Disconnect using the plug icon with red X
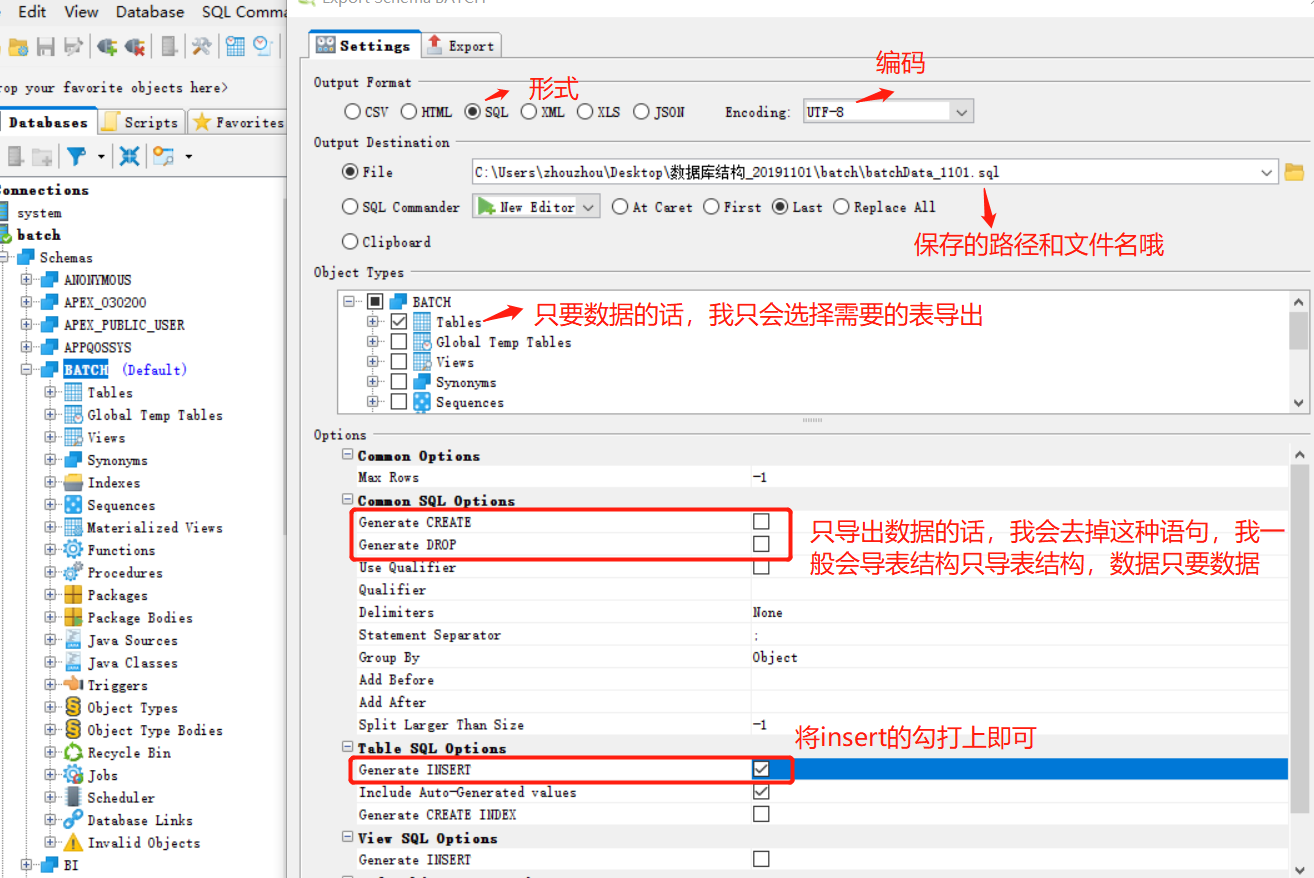 coord(133,45)
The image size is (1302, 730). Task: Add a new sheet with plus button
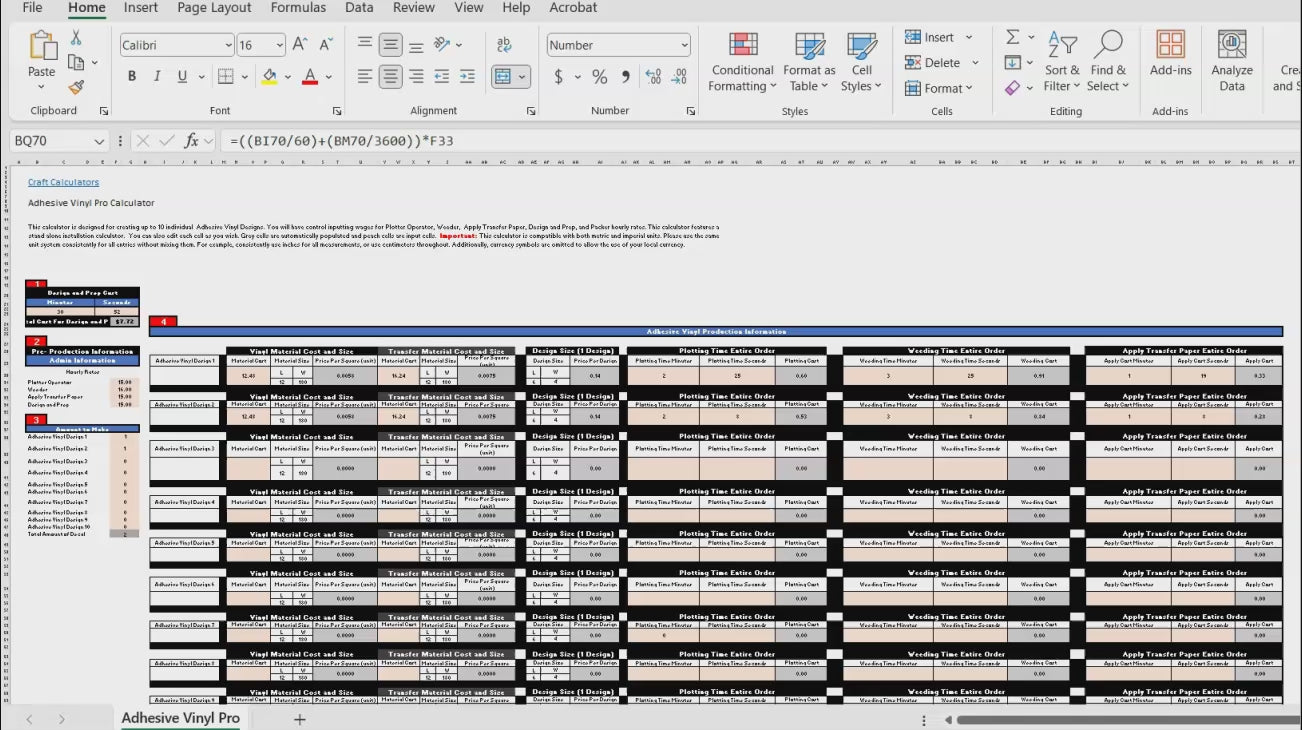299,719
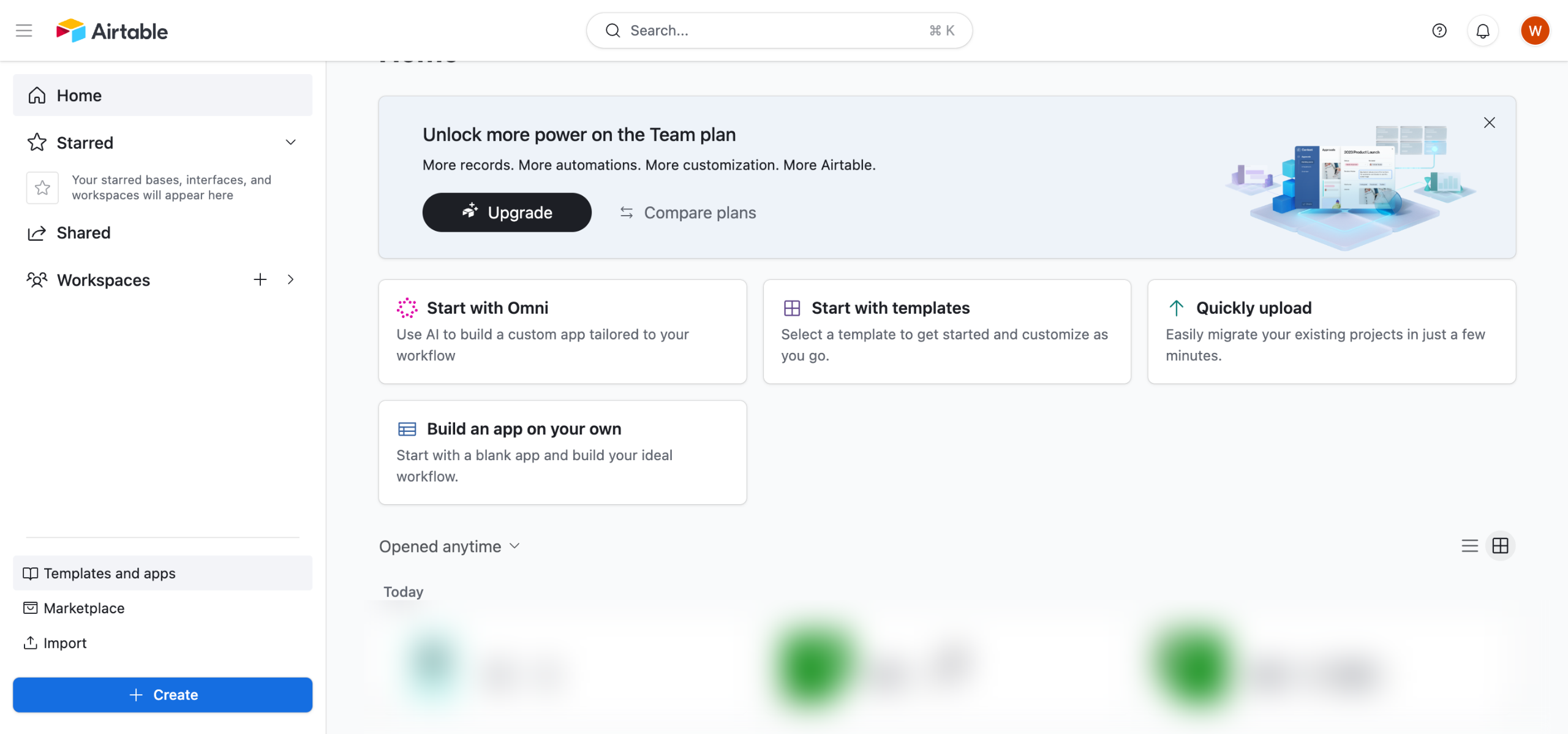Image resolution: width=1568 pixels, height=734 pixels.
Task: Click the plus icon next to Workspaces
Action: (260, 280)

==============================

Activity
In the copy, omit the pictures and reproduce every entry exactly.

Response to the exercise
Disconnect using the plug icon with red X
 coord(133,45)
The image size is (1302, 730). Task: Add a new sheet with plus button
299,719
Image resolution: width=1568 pixels, height=734 pixels.
Task: Click the plus icon next to Workspaces
Action: (260, 280)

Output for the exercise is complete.